The inline sequence is very long (about 70 bytes on Thumb1), so it's not a good idea to inline it, especially when optimizing for size.
I'm not too familiar with ARM/Thumb codegen. Add the extra RUN with the current output, so we can see the difference?
Should there also be a test to demonstrate the difference between regular codegen and codegen with the optsize/minsize attribute?
I'm not checking for optsize because I don't think it makes sense to inline even when optimizing for speed... although maybe that's not right. The current code for Thumb1 is something like the following (which is essentially computing popcount(nextpoweroftwo(x)-1)).

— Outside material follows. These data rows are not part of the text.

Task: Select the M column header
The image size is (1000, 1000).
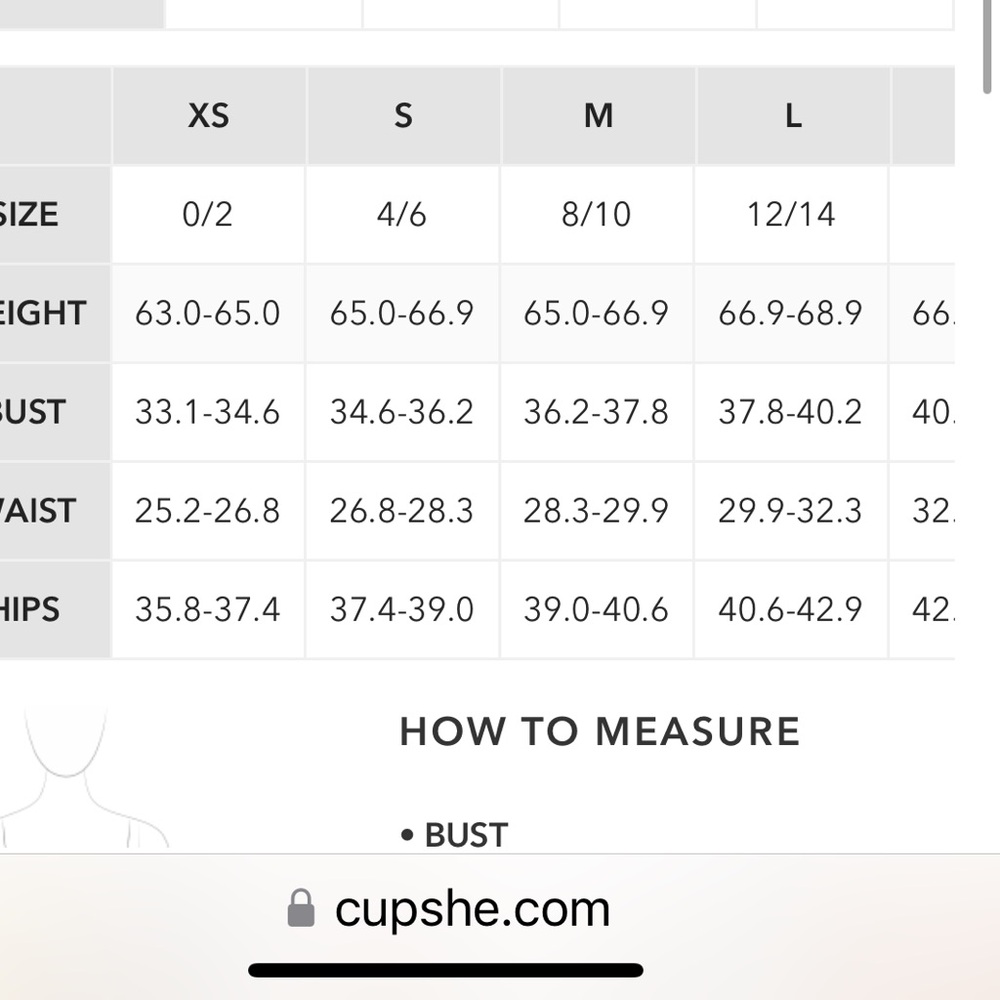Action: click(x=598, y=115)
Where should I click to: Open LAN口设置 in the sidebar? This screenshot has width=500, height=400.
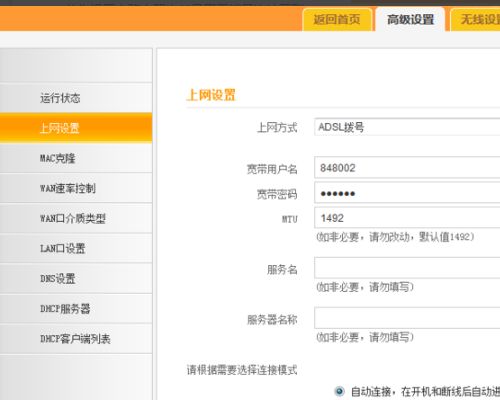click(x=76, y=249)
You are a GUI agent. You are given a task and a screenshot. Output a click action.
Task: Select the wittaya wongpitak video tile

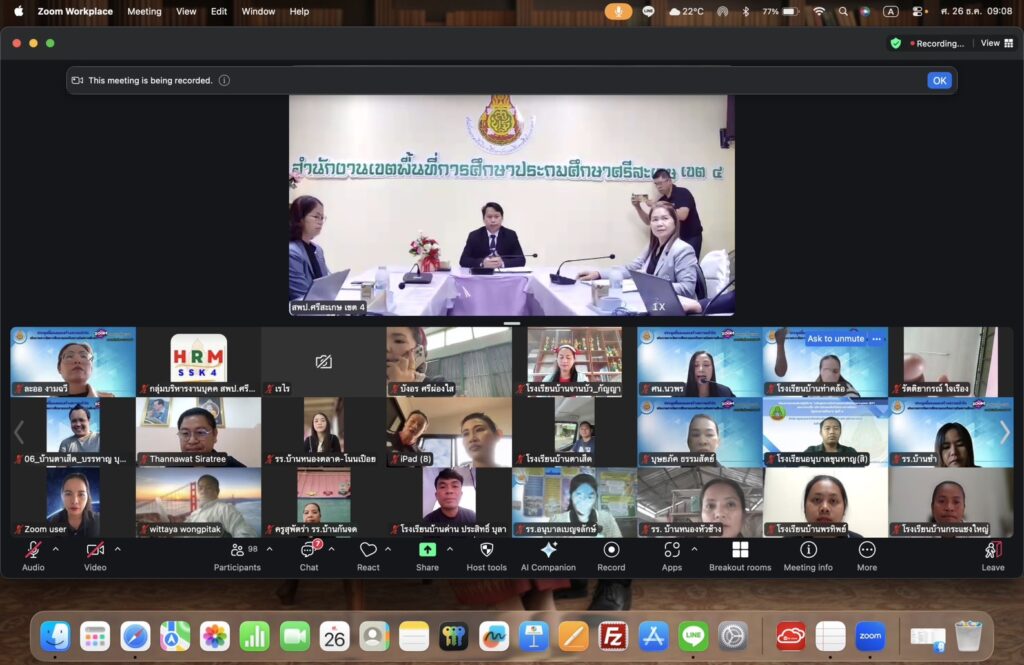pos(198,502)
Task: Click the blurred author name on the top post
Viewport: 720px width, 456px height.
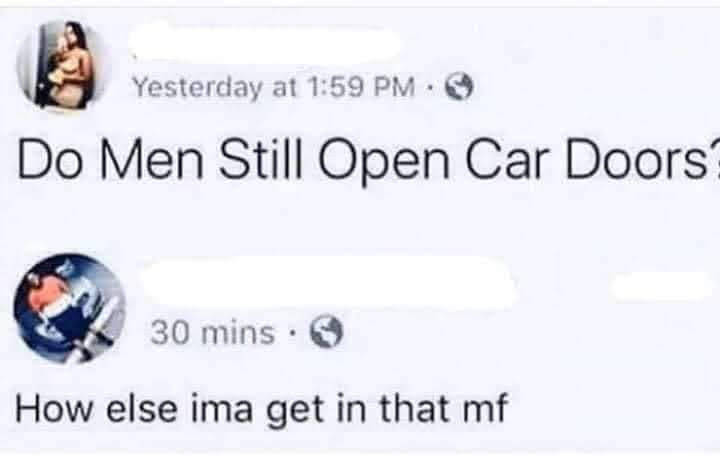Action: [x=263, y=43]
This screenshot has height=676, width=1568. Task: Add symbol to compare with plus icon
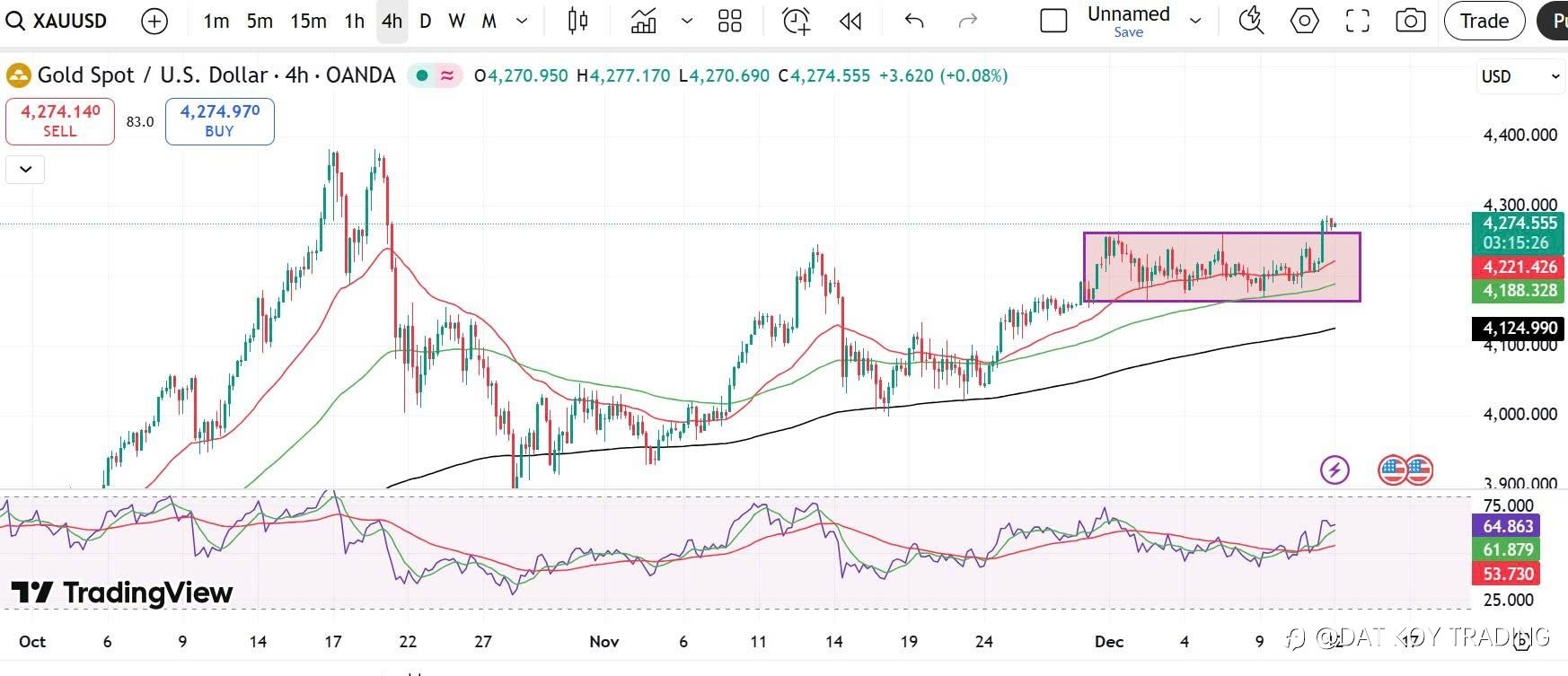coord(154,22)
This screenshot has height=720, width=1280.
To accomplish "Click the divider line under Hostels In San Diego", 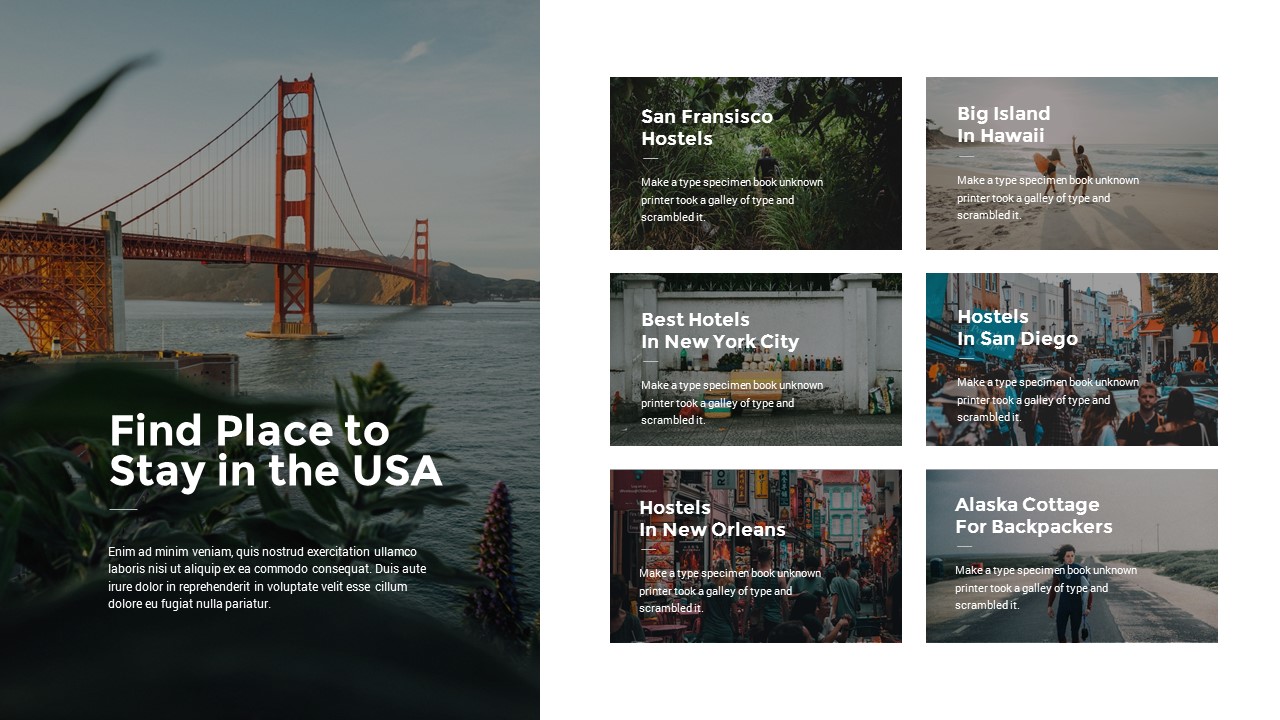I will pos(964,357).
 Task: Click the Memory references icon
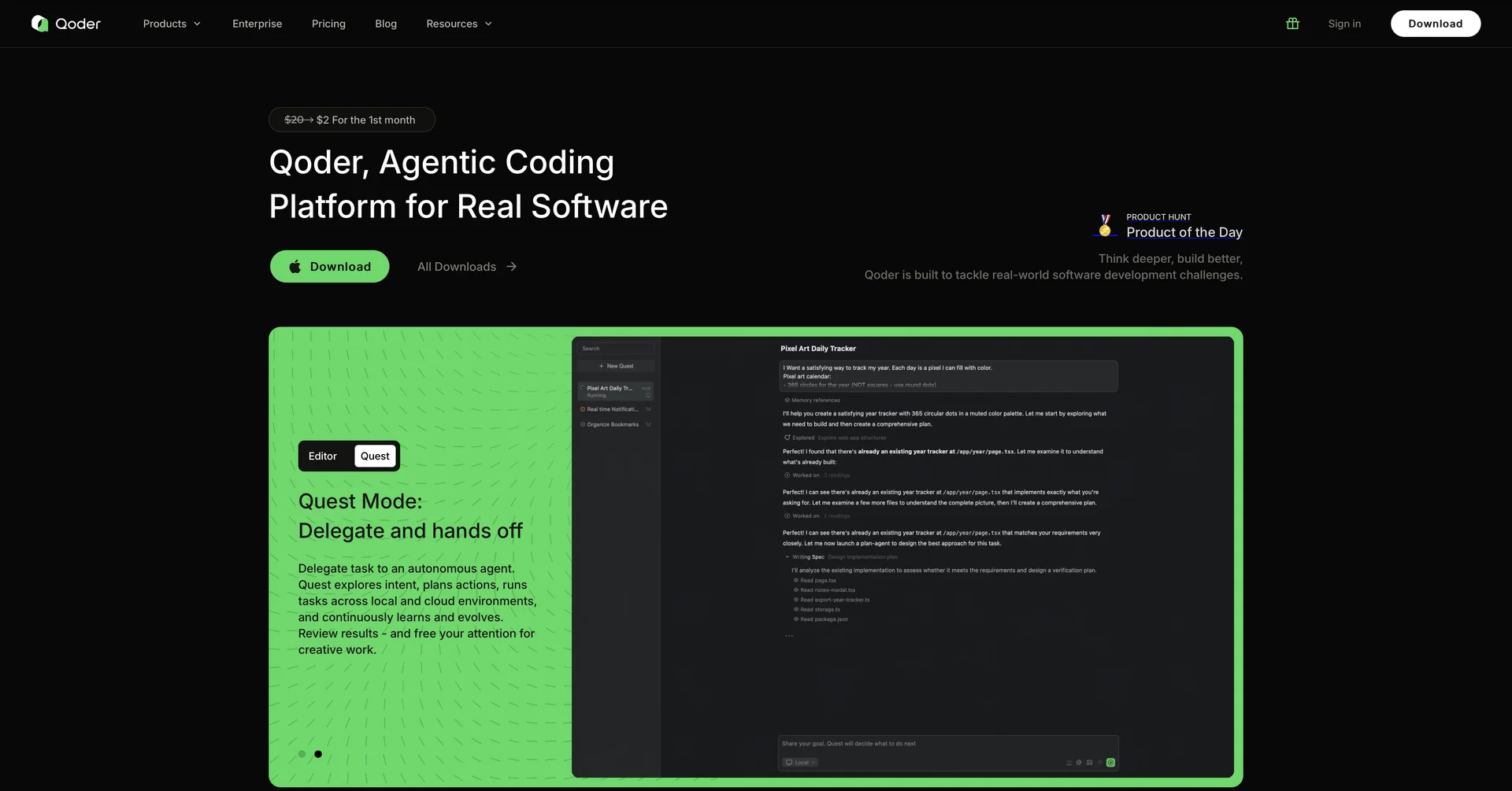coord(787,401)
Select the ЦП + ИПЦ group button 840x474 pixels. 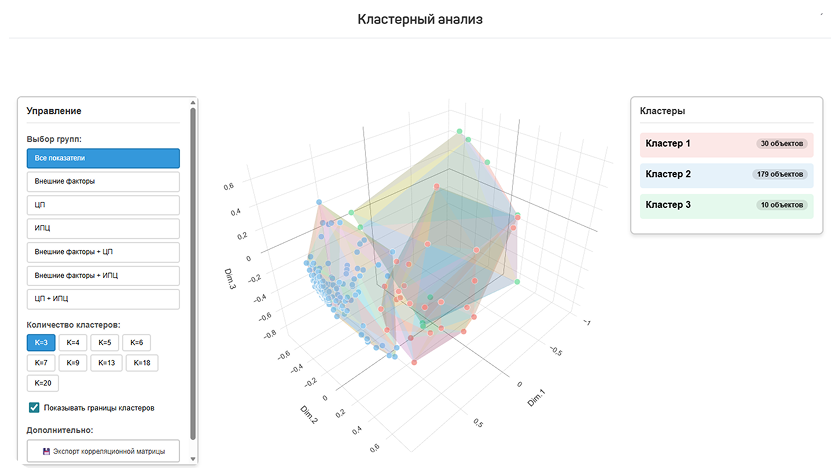tap(103, 299)
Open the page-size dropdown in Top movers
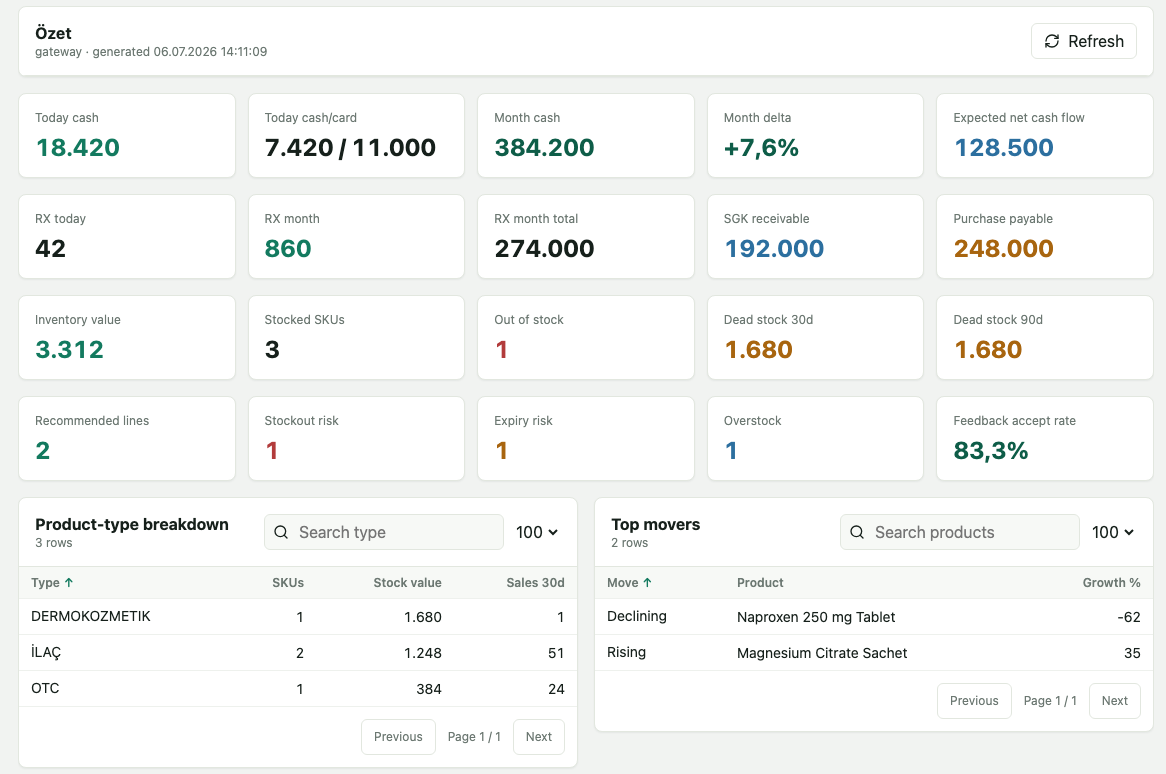Screen dimensions: 1166x774 point(1112,532)
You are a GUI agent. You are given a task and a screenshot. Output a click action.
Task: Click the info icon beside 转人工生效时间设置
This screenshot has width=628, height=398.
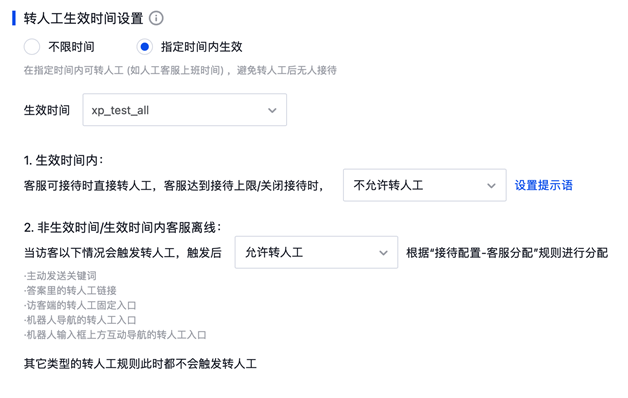(156, 18)
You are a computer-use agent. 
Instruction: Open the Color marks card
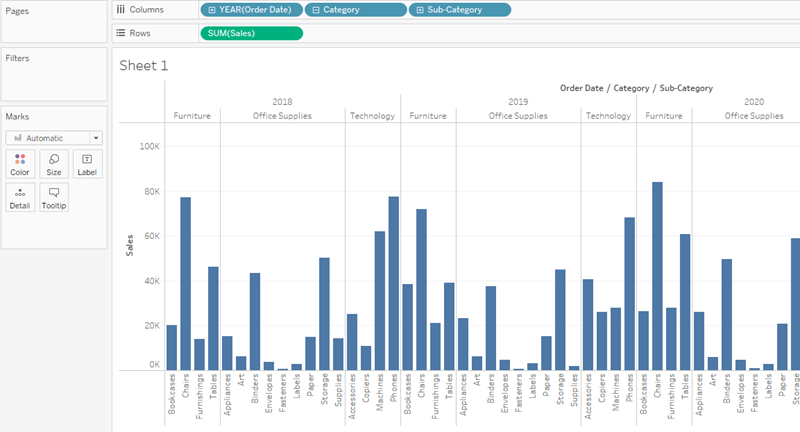click(21, 164)
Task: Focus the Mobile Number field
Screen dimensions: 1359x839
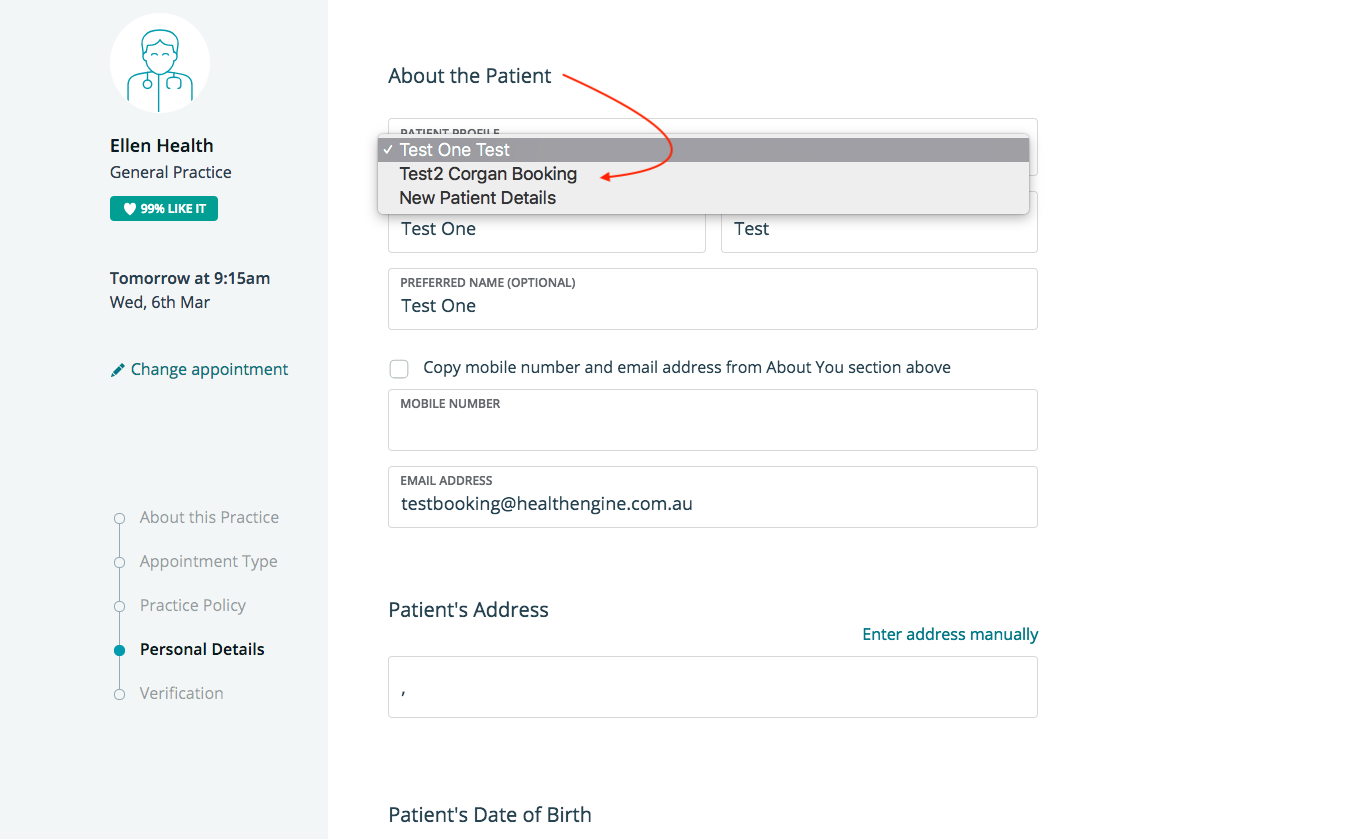Action: pos(712,428)
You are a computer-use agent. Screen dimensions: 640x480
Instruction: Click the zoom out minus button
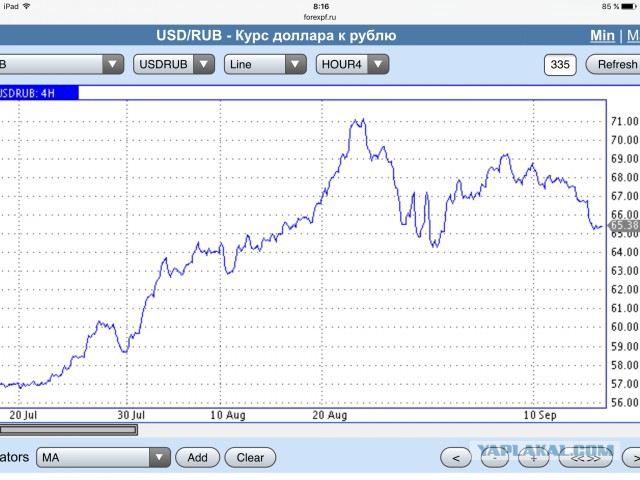tap(495, 458)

test: .fnstart @ %bb.0: lsrs r1, r0, #1 orrs r1, r0 lsrs r0, r1, #2 orrs r0, r1 lsrs r1, r0, #4 orrs r1, r0 lsrs r0, r1, #8 orrs r0, r1 lsrs r1, r0, #16 orrs r1, r0 mvns r0, r1 lsrs r1, r0, #1 ldr r2, .LCPI0_0 ands r2, r1 subs r0, r0, r2 ldr r1, .LCPI0_1 lsrs r2, r0, #2 ands r0, r1 ands r2, r1 adds r0, r0, r2 lsrs r1, r0, #4 adds r0, r0, r1 ldr r1, .LCPI0_2 ands r1, r0 ldr r0, .LCPI0_3 muls r0, r1, r0 lsrs r0, r0, #24 bx lr .p2align 2 @ %bb.1: .LCPI0_0: .long 1431655765 @ 0x55555555 .LCPI0_1: .long 858993459 @ 0x33333333 .LCPI0_2: .long 252645135 @ 0xf0f0f0f .LCPI0_3: .long 16843009 @ 0x1010101 .Lfunc_end0: .size test, .Lfunc_end0-test
So we (Arm Compiler 6) don't ship/compile against compiler-rt. At least not at the moment. I'm not sure why, it's been like that from before my time, we have just survived like that for a long while. I'm guessing our c library has always just filled in the gaps (at least the parts that we need).
I asked some people around here, Peter S suggested this probably didn't count as gnueabi, seeing as it works on many platforms (darwin, windows, etc). We probably have to just presume these rt functions are present, which I think makes sense from a compiler perspective. From reading the libgcc docs, they are always presumed to be present (even with nostdlib, afaict)
I can fix this up downstream, either by adding the function to our c library, or more likely by partially reverting this just in AC6 until we have these functions.
With that out the way, LGTM. This looks like a good codesize improvement.